The findings appear to disprove media hype that the retailer should be bracing itself for a consumer backlash as payback for its dominant
position. Of particular concern has been the much-quoted statistic that one out of every eight pounds spent now ends up in Tesco’s tills. The retailer did little to endear itself to critics last month when it posted a 7.6% rise in like-for-like sales growth (excluding petrol) and 12.1% total sales growth in the UK in the seven weeks to January 8.
But research carried out by HI Europe appears to show that consumers’ affection for Britain’s number one retailer remains undimmed.
Of those who had shopped in Tesco in the last month, more than half (55%) said shopping there was better than at any of its rivals.
More than 40% said its choice and range of products was better than that offered by other supermarkets and almost half felt it offered greater value for money than its competitors.
Only 7% said their shopping experience there was worse than elsewhere.
Mike Dennis, a food retail analyst at CAI Cheuvreux, said the findings showed how “ill-conceived” national newspaper headlines warning of a Tesco backlash had been.

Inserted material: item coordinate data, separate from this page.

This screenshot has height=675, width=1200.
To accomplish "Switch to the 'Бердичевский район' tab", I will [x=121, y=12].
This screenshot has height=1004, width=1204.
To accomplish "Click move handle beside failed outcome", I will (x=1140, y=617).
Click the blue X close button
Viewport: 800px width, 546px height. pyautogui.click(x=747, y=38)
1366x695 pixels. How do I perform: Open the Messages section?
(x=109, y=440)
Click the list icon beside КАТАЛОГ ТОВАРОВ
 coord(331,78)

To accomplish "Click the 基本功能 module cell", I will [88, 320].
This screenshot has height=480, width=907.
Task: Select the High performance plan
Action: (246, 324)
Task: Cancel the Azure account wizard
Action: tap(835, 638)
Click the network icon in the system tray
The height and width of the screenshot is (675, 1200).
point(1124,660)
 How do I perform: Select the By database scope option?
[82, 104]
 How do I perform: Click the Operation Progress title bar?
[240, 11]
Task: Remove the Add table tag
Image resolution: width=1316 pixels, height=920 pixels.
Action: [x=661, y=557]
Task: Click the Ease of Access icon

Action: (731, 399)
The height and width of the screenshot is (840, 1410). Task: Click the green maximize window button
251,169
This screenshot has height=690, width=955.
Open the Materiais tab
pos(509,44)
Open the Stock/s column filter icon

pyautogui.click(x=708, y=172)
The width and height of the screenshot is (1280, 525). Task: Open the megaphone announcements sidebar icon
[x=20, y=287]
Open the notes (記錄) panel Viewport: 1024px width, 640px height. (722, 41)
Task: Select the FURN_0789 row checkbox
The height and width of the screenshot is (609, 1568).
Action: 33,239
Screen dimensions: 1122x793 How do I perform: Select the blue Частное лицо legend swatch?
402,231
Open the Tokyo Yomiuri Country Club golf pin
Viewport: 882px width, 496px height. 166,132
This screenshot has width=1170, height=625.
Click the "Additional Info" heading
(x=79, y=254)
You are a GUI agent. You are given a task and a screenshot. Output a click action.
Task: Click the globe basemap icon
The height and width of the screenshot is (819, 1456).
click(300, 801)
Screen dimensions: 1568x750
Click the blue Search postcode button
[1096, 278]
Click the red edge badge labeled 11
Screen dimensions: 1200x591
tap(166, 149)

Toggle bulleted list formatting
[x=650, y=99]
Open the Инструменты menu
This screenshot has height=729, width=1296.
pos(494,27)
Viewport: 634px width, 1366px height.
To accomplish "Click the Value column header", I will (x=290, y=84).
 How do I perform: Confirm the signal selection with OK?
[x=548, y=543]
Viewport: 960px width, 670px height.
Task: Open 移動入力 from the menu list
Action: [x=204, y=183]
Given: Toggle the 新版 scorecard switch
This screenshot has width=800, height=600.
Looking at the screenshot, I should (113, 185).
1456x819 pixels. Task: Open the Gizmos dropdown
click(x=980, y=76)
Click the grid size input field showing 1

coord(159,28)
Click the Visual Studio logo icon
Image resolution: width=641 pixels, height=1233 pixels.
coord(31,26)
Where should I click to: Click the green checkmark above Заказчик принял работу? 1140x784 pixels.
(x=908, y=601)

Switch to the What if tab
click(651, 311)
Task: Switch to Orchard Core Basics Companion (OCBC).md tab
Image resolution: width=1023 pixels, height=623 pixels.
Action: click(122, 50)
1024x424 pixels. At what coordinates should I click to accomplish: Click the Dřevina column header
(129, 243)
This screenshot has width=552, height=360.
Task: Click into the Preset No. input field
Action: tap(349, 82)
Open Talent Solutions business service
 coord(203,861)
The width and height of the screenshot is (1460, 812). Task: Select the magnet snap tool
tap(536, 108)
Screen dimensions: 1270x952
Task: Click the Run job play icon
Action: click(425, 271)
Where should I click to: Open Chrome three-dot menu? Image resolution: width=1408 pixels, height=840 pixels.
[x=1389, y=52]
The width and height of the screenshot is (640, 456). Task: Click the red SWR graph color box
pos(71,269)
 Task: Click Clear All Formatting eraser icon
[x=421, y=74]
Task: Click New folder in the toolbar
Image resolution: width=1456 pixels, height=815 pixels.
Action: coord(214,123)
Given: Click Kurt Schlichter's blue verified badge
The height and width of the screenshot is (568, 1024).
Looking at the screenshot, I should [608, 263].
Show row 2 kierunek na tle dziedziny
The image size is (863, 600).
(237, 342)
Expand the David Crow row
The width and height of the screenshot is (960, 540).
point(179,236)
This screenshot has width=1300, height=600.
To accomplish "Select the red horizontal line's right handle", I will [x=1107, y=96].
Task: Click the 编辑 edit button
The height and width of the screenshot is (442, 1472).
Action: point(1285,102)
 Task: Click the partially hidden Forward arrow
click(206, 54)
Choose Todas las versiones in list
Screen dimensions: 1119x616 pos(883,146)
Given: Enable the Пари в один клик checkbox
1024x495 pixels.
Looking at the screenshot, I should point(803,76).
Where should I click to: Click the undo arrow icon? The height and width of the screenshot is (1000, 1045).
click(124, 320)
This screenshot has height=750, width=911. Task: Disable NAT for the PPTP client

“People are less structured in their shopping habits and Tesco has responded to that better than any other retailer with its selection of formats.
“Consumers also understand that,” said Dennis. “It will now be interesting to see what reaction Tesco gets (from the national press) when it reports in April with profits of £2bn.
“It will undoubtedly be accompanied by useless facts about how much it makes a second or how many Cartier watches that equates to, but I doubt whether consumers will be swayed while Tesco is still giving them what they want.”